Lebanon braces for electoral showdown

Lebanese voters go to the polls on Sunday for a parliamentary election showdown between the ruling Western-backed coalition and factions led by the Iranian-backed Hezbollah.

The vote is being held under tight security with 50,000 soldiers and police deployed across the country to prevent violence between the two camps.

More than 200 international observers from the European Union, the Carter Centre and other institutions will oversee the election.

Sunday’s vote is being held from 7:00 am to 7:00 pm (0400 GMT to 1600 GMT), with 3.2 million people eligible to cast their ballot.

At stake is whether the small Mediterranean country continues to enjoy widespread support from the West and Saudi Arabia or whether it tilts more towards Iran if Hezbollah and its allies win.

The United States, which considers the Shiite Hezbollah to be a terrorist organisation, has already said that its continued aid to Lebanon hinges on which side emerges victorious.

Analysts and pollsters predict a tight race for the 128-seat parliament with the winner clinching victory by just a few seats.

“Whatever majority might be gained by either side in Lebanon’s June 7 elections will be very slim,” Paul Salem, head of the Beirut-based Carnegie Middle East Centre, told AFP.

“The country will remain almost evenly divided between the two camps, with major communities that make up the Lebanese polity lined up on either side of the political divide.”

A handful of key battleground constituencies are likely to be crucial in determining the outcome, with the Christian vote, which is divided between the two camps, set to tip the scale.

Both the current majority and the opposition have poured millions into the campaign, flying in thousands of their constituents from overseas amid expectations that their ballots could be a deciding factor in a tight race.

Campaigning in the run-up has been mostly free of the sectarian unrest that has plagued Lebanon for years, but there are fears of what could happen once the results are known.

“Given the animosity between the two sides, thank God it has been quiet overall,” a high-ranking security official said. “But we are bracing for after the vote because one side is bound to be unhappy.”

Interior Minister Ziad Baroud said on Saturday he was hopeful of a smooth process and warned that voter fraud would not be tolerated after dozens of fake identity cards were seized in several regions.

“We will be diligent at the polling stations and anyone involved in fraud risks prison,” he said.

Lebanon’s complex power-sharing system divides the 128 seats in parliament equally between Christians and Muslims.
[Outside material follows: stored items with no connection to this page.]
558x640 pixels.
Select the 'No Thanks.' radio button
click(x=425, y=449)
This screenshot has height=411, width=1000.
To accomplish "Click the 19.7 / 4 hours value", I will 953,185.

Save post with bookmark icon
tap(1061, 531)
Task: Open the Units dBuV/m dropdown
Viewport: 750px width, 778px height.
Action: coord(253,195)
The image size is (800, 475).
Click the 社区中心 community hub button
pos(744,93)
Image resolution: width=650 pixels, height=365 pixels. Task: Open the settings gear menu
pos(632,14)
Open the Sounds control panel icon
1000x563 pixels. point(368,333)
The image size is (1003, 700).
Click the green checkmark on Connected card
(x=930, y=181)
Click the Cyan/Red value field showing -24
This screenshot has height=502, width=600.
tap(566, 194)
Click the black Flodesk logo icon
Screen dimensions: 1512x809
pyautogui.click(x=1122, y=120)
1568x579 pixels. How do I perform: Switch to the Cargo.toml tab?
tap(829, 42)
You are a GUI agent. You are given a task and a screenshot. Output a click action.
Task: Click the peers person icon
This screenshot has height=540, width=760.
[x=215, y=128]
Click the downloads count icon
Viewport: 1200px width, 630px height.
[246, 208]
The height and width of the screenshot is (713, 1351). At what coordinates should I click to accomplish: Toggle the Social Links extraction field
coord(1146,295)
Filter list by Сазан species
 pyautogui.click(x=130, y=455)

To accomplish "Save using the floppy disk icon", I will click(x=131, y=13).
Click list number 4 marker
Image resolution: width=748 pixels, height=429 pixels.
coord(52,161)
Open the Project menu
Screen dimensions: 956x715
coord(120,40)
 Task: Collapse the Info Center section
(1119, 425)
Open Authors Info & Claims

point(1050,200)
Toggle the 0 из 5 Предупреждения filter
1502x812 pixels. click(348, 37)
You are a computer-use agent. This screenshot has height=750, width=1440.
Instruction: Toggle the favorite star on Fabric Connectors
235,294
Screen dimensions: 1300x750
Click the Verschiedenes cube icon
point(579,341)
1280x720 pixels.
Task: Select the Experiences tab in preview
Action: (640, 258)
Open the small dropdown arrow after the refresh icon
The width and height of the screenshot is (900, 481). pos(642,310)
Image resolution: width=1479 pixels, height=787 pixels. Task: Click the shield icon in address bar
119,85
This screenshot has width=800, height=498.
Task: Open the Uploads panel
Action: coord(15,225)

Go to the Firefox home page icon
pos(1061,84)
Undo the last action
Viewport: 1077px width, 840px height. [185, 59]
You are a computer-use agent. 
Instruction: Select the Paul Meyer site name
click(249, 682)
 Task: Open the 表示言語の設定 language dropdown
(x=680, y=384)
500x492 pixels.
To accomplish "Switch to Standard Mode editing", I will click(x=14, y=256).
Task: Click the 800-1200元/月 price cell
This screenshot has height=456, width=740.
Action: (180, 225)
Top government posts are also allocated along confessional lines. The president must be a Maronite Christian, the prime minister a Sunni Muslim and the speaker of parliament a Shiite Muslim.

The current Sunni-led majority in parliament swept to power in 2005 amid a wave of popular discontent following the assassination of former prime minister Rafiq Hariri in a massive car bombing in Beirut.

The bombing forced the withdrawal of Syrian troops from Lebanon after a 29-year presence amid accusations — which were strongly denied by Damascus — of Syrian involvement.

It also marked the beginning of a turbulent period during which Hezbollah was thrust to the political forefront by its 2006 war with Israel in which 1,200 people died in Lebanon, most of them civilians.

Political unrest last year also saw a six-month vacancy in the presidency and sectarian clashes that killed more than 100 people after Hezbollah staged a spectacular takeover of mainly Sunni parts of Beirut.